Segment Open

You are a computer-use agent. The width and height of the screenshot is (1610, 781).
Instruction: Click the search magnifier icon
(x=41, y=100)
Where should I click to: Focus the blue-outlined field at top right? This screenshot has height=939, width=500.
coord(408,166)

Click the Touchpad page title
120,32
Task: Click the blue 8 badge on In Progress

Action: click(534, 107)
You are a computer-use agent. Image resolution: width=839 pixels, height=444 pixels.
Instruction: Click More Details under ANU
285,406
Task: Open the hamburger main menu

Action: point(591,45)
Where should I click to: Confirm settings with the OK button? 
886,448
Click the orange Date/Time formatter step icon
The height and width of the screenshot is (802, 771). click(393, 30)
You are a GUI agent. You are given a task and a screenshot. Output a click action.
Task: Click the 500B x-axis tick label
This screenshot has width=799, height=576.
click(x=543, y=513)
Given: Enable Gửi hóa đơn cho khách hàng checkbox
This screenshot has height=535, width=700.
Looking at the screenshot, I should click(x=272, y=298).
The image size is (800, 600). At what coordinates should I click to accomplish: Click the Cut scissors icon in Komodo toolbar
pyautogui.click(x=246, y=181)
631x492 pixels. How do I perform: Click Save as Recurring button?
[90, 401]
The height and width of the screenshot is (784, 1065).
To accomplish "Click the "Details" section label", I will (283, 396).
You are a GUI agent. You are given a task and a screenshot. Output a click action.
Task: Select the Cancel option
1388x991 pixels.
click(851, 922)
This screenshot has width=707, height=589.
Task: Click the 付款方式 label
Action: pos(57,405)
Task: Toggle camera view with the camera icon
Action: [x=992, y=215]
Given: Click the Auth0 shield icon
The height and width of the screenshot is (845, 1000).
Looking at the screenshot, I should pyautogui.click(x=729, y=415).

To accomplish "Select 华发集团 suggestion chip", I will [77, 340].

Segment Closed

THE PROBLEM: Give back every line above, unchanged.

SOLUTION FOR THIS TASK:
You are a computer-use agent. The width and height of the screenshot is (1610, 781).
Instruction: Click the search magnifier icon
(x=41, y=100)
Where should I click to: Focus the blue-outlined field at top right? This screenshot has height=939, width=500.
coord(408,166)

Click the Touchpad page title
120,32
Task: Click the blue 8 badge on In Progress

Action: click(534, 107)
You are a computer-use agent. Image resolution: width=839 pixels, height=444 pixels.
Instruction: Click More Details under ANU
285,406
Task: Open the hamburger main menu

Action: point(591,45)
Where should I click to: Confirm settings with the OK button? 
886,448
Click the orange Date/Time formatter step icon
The height and width of the screenshot is (802, 771). click(393, 30)
You are a GUI agent. You are given a task and a screenshot. Output a click action.
Task: Click the 500B x-axis tick label
This screenshot has width=799, height=576.
click(x=543, y=513)
Given: Enable Gửi hóa đơn cho khách hàng checkbox
This screenshot has height=535, width=700.
Looking at the screenshot, I should click(x=272, y=298).
The image size is (800, 600). At what coordinates should I click to accomplish: Click the Cut scissors icon in Komodo toolbar
pyautogui.click(x=246, y=181)
631x492 pixels. How do I perform: Click Save as Recurring button?
[90, 401]
The height and width of the screenshot is (784, 1065).
To accomplish "Click the "Details" section label", I will (283, 396).
You are a GUI agent. You are given a task and a screenshot. Output a click action.
Task: Select the Cancel option
1388x991 pixels.
click(851, 922)
This screenshot has width=707, height=589.
Task: Click the 付款方式 label
Action: pos(57,405)
Task: Toggle camera view with the camera icon
Action: [x=992, y=215]
Given: Click the Auth0 shield icon
The height and width of the screenshot is (845, 1000).
Looking at the screenshot, I should pyautogui.click(x=729, y=415).

To accomplish "Select 华发集团 suggestion chip", I will [77, 340].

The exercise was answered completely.